А я… так обессилел, что не мог отвечать и едва произнёс своё имя:

– Зорсин.

Она кивнула.

– Я вижу, тебе совсем худо. Ты ранен? Я могу помочь. Пойдём, здесь неподалёку мой дом.

И она протянула мне хрупкую руку, оказавшуюся неожиданно сильной.

Я с трудом поднялся, и мы побрели.

Снег падал и падал, и в этой абсолютной белизне мне вдруг на мгновенье показалось, что я ослеп.

Шли мы недолго, и вскоре за очередным заснеженным кустом или большим сугробом, показался маленький домик. Он приютился под одной из елей, таких высоких, что их верхушки, да ещё в снегопад, невозможно было рассмотреть.

Пока Авлари открывала ветхую дверь, я прислонился к стене.

Деревья плотно обступили домик. На клокастой еловой ветке я заметил большого чёрного ворона. Смежив морщинистые веки, спрятав голову в плечи, он сидел так неподвижно, что, казалось, древняя птица спит. Но неожиданно ворон открыл глаза и посмотрел на меня так, что сердце моё замерло. Он словно видел меня насквозь.

Наконец, Авлари позвала:

– Входи, Зорсин.

В ту же минуту ворон взлетел, взмахнув тяжёлыми крыльями и сбив с ветки снег.

А я перешагнул высокий порог.

Мне в ноздри ударил терпкий запах сухих трав.

Авлари сбросила плащ, и встала передо мной. На деревянном столе едва теплился огарок свечи, и в слабом мерцающем свете вспыхнуло красное золото её волос.

Она протянула мне кружку вина, смешанного с водой. Я поднёс её к губам и стал жадно пить. С каждым глотком тело наполнялось теплом. Очаг в доме ещё не успел остыть, и пахло так вкусно, что голова пошла кругом.

Всё, что происходило со мной с этой минуты, и сегодня кажется сном.

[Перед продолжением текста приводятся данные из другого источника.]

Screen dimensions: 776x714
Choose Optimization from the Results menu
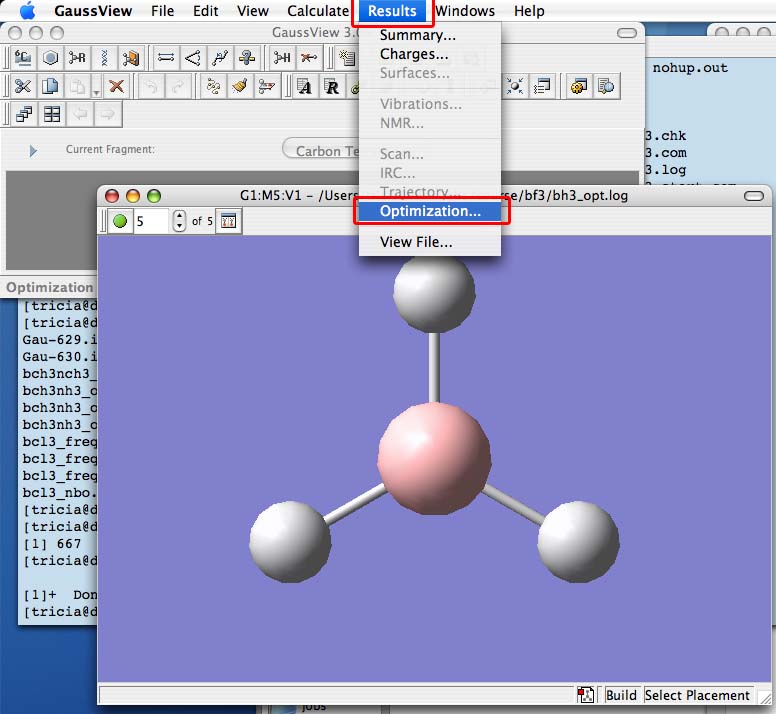coord(430,211)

Пожалуй, я даже не стану утверждать, что это случилось наяву. Голова, словно наполнилась туманом, все чувства были обострены, а сознание притуплено. Осталась только одна мысль, за прожитые годы истончившаяся как старый меч, один вопрос – кто она? Может быть, это была сама Хозяйка Туманных Гор[4], что тёмными ночами подстерегает путешественников, встречая их волшебным светом своей совершенной красоты, чрезмерной холодностью и излишним спокойствием? Стоило ей улыбнуться, и путники по своей воле следовали за ней в потусторонний мир, забывая этот.